2. Scope and Inclusion Protocol
The Index serves as a curated catalog of case studies where the transmission of knowledge observably degrades or shifts.
- Identifiable Interfaces: Cases must feature a clear point of transfer, such as classical texts adapted for modern museum curation, or historical scientific concepts interpreted by modern standards.
- Focus on the Gap: TCI does not document general lay misunderstandings, and in exceptional cases treats them separately from our framework. It isolates specific interfaces where a concept was demonstrably altered precisely because it was forced into a new framework.
3. Typology of Translational Failures
Rather than classifying cases along a rigid set of Cartesian axes, TCI categorizes failures by their degree of commensurability.
- Category I: Commensurable Mismatches (Intra-Paradigm Errors)
- Definition: Failures occurring within a single, shared epistemological paradigm where concepts are fully commensurable.
- Characteristics: Involves routine conversion errors or differing conventions. There is no controversy over the underlying concept; the failure is purely operational.
- Example: The 1983 Air Canada flight failure resulting from the transition between Imperial and SI units. The units differ, but the underlying system and understanding of physical weight are identical.
- Category II: Cross-Paradigm Gaps (Approaching Incommensurability)
- Definition: Failures occurring across differing historical or conceptual idioms, where bridging the gap requires navigating fundamentally different worldviews.
- Characteristics: These failures often stem from attempting to force a direct, one-to-one correspondence where none exists, relying on a priori categorizations.
- Examples: Translating complex classical Chinese terminology into modern conceptual frameworks, or attempting to perfectly map pre-Newtonian concepts of force onto a post-Newtonian understanding of physics.
4. Interpretive Method
Resisting Reductionism and Jargon: While technical and scientific fields rely heavily on reductive thinking to concentrate on specific problems, TCI actively preserves the ambiguity required to accurately document humanistic subjects. The Index avoids the use of obfuscating technical jargon — what the Viennese satirical tradition called a Grubenhund, a pseudo-authoritative technical claim designed to pass unchallenged precisely because it wears the costume of expertise [2], [4]. TCI prioritizes clarity, open investigation, and the acknowledgement of competing paradigms.

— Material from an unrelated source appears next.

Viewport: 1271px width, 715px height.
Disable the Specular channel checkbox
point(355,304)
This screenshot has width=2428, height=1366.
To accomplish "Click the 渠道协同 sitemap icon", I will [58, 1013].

Historical and Philological Rigor: TCI prioritizes and approaches Category II cases utilizing a broad historical and philological method. This requires deep contextualization to understand how distinct networks of actors negotiated meaning.
References
[1] T. S. Kuhn, The Structure of Scientific Revolutions, 3rd ed. Chicago, IL: University of Chicago Press, 1996.
[2] D. R. Coen, “Rise, Grubenhund: On Provincializing Kuhn,” Modern Intellectual History, vol. 9, no. 1, pp. 109–130, 2012.
[3] L. Fleck, Genesis and Development of a Scientific Fact, T. J. Trenn and R. K. Merton, Eds., F. Bradley, Trans. Chicago, IL: University of Chicago Press, 1979. (Originally published in German, 1935.)
[4] A. Schütz, Der Grubenhund: Eine Kultursatire. Vienna: Jahoda & Siegel, 1931.
[5] B. Barnes, T.S. Kuhn and Social Science. London, UK: Macmillan, 1982.